PROBLEM STATEMENT —
Copy out every line of the items below word for word, leaving out the pictures.
Start
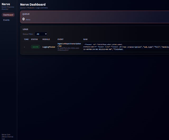Image resolution: width=169 pixels, height=140 pixels.
Task: Open the Status Filter dropdown
Action: point(41,34)
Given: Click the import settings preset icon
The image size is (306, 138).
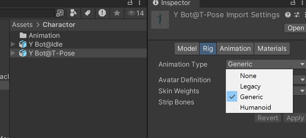Looking at the screenshot, I should pos(297,15).
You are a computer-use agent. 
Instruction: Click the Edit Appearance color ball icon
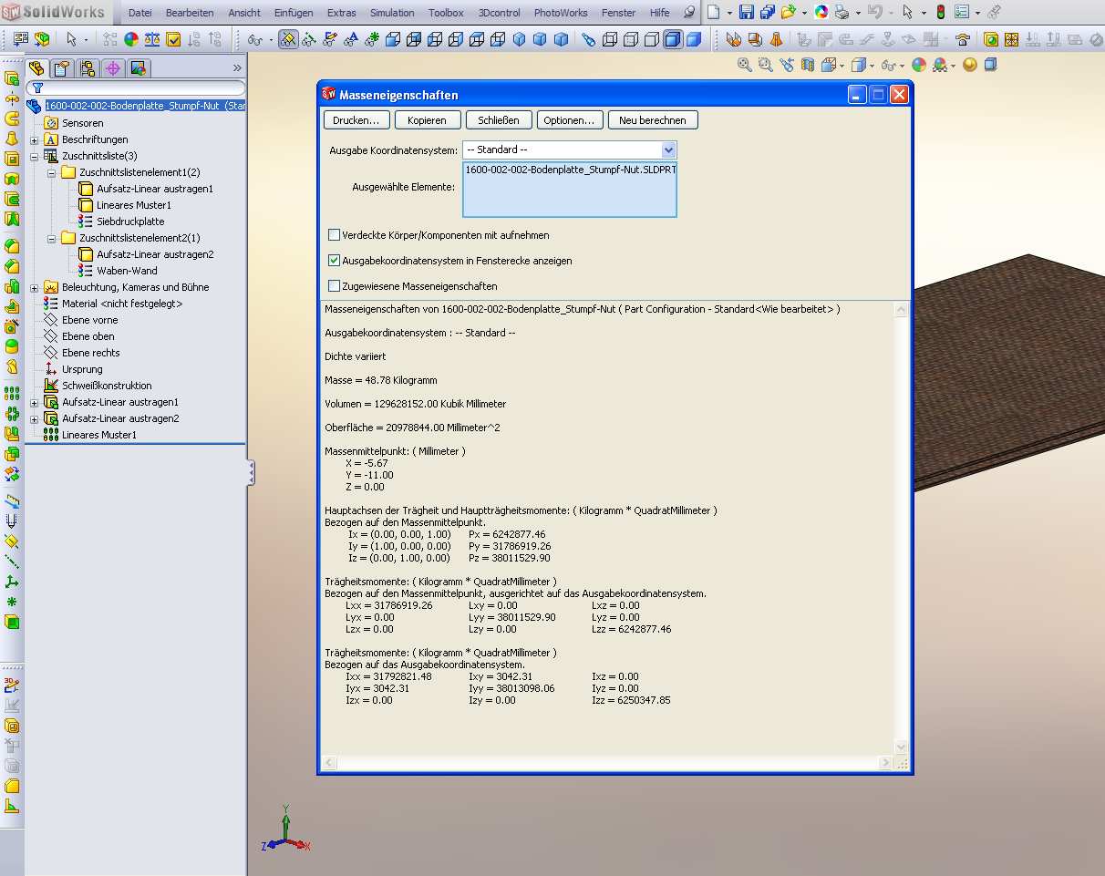(x=918, y=65)
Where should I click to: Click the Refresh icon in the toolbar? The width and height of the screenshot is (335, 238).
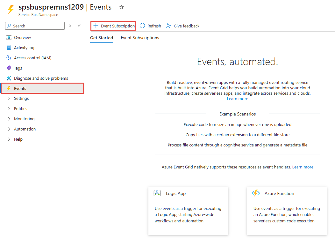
End
PROBLEM SOLUTION —
Image resolution: width=169 pixels, height=140 pixels.
Task: Open the Status Filter dropdown
Action: point(41,34)
Given: Click the import settings preset icon
The image size is (306, 138).
Looking at the screenshot, I should pos(297,15).
You are a computer-use agent. 
Instruction: Click the Edit Appearance color ball icon
(x=918, y=65)
Where should I click to: Click the Refresh icon in the toolbar? The width and height of the screenshot is (335, 238).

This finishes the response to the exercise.